Cresce l’interesse delle aziende verso i mondi virtuali, ma il vero Metaverso ancora non esiste

Secondo l’analisi dell’Osservatorio Realtà Aumentata e Metaverso della School of Management del Politecnico di Milano esistono ad oggi 141 mondi virtuali ma nessun Metaverso, poiché non è ancora possibile l’interconnessione tra questi mondi. Nonostante questo, le aziende guardano con sempre maggior interesse al Metaverso: sono infatti 308 i progetti internazionali mappati dalla ricerca, realizzati da 220 aziende a livello globale.

Pubblicato il 10 Gen 2023

Realtà virtuale-Cave

Nonostante si stiano moltiplicando i mondi virtuali esistenti e stia crescendo l’interesse delle imprese verso i progetti immersi nella realtà virtuale, il Metaverso non è ad oggi una realtà, ma ancora solo un’idea affascinante: è quanto sottolinea l’analisi del nuovo Osservatorio Realtà Aumentata e Metaverso della School of Management del Politecnico di Milano.

Partendo dalla definizione di Metaverso – un ecosistema immersivo, persistente, interattivo e interoperabile, composto da mondi virtuali interconnessi tra loro in cui le persone possono socializzare, lavorare, effettuare transazioni, giocare e creare, accedendo tramite strumenti di realtà estesa – l’analisi dell’Osservatorio appronfondisce lo stato dei mondi virtuali esistenti e indaga sugli ambiti di maggior interesse per le imprese.

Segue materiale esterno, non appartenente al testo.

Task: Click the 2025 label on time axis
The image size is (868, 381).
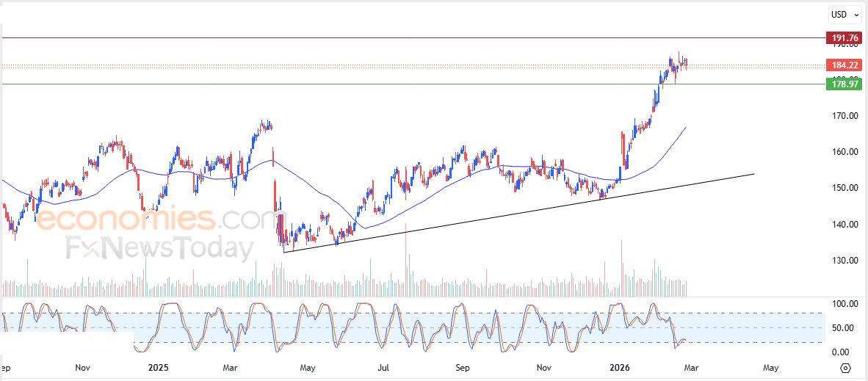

Tanti mondi virtuali, ma nessun Metaverso

Un mondo virtuale per costituire il Metaverso deve avere le seguenti caratteristiche:

  • essere persistente, ovvero continuare a esistere in maniera indipendente dalla presenza o meno di un soggetto
  • accessibile da tutti
  • immersivo
  • modulabile
  • interoperabile
  • transazionale
  • consentire il possesso di asset e la rappresentazione tramite avatar

L’analisi dell’Osservatorio ha individuato 141  mondi virtuali esistenti, popolati dagli avatar di centinaia di milioni di persone, con regole, funzionalità e modelli di business differenti.

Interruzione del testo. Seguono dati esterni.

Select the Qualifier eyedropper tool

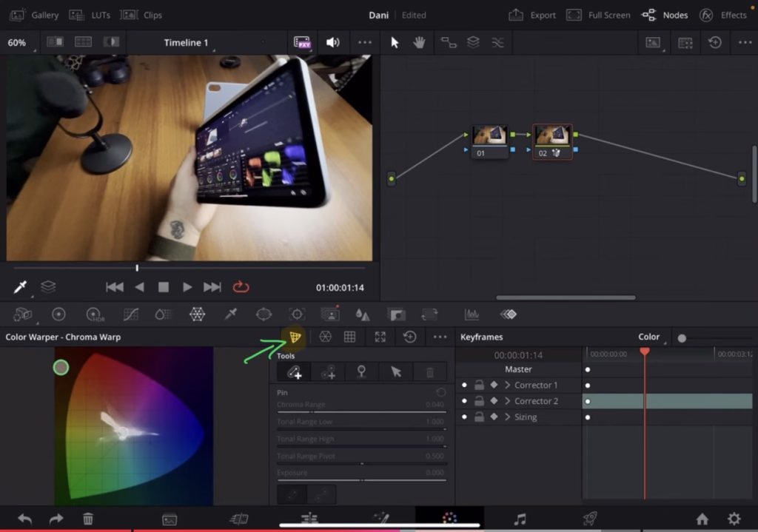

Mondi in cui le imprese stanno compiendo i primi investimenti: si contano infatti già 308 progetti internazionali, realizzati da 220 aziende a livello globale.

Nonostante questo fermento, il vero Metaverso ancora non esiste, perché non è ancora possibile l’interconnessione tra i diversi mondi virtuali. Le potenzialità del nuovo universo digitale, sottolinea l’analisi, sono quindi tutte da scoprire.

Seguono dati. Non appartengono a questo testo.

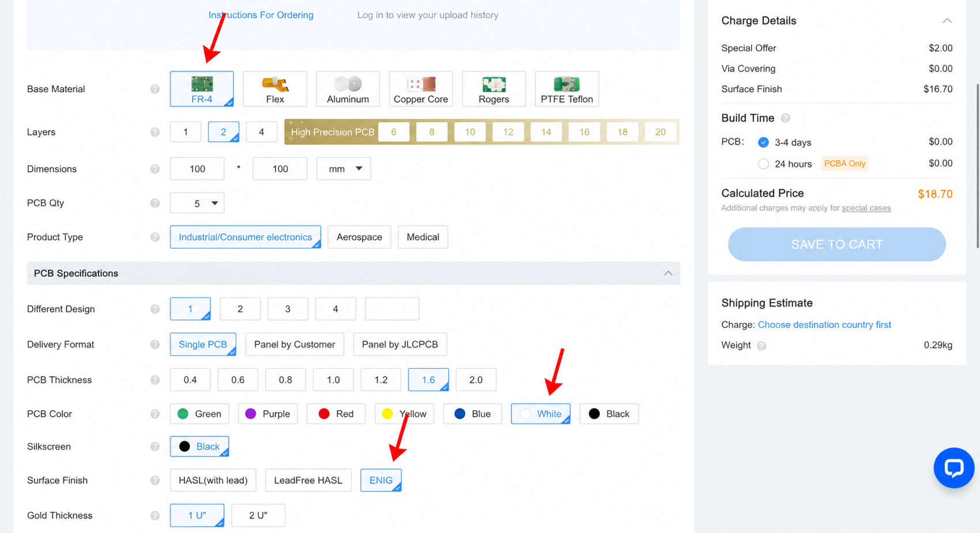
Task: Select Copper Core material option
Action: [x=421, y=89]
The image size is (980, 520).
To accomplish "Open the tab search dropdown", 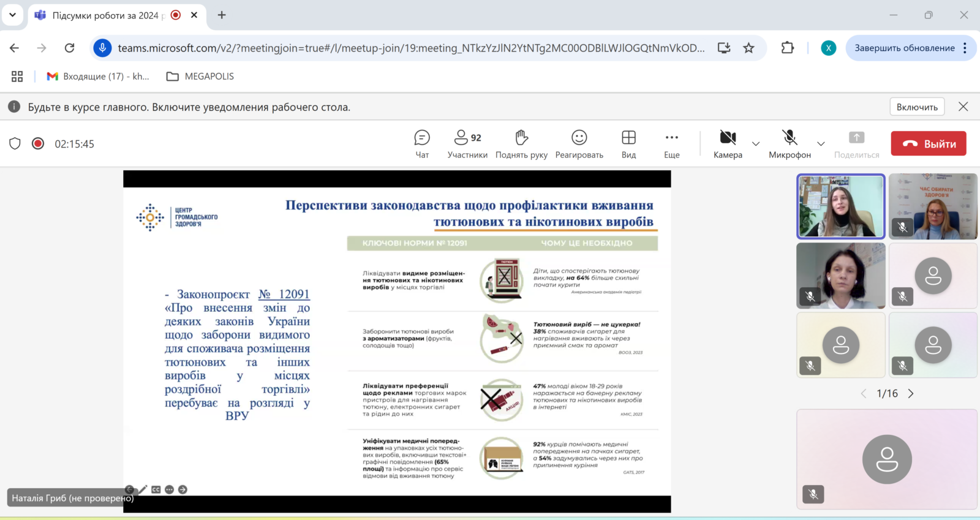I will click(x=12, y=15).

“Di certo, il Metaverso sarà la prossima grande rivoluzione dell’interazione online in spazi virtuali condivisi e interconnessi in cui gli utenti possono muoversi, condividere e interagire tramite la propria rappresentazione digitale”, spiega Valeria Portale, Direttore dell’Osservatorio.

“Ma il suo futuro è ancora tutto da scrivere. Solo alcuni dei mondi esistenti potranno diventare interoperabili e componibili. Di fatto, il Metaverso ancora non esiste, anche se già centinaia di milioni di utenti hanno iniziato muoversi e comunicare in questi spazi virtuali. Sta alle aziende ora costruire esperienze virtuali stimolanti e offrire value proposition significative”, aggiunge.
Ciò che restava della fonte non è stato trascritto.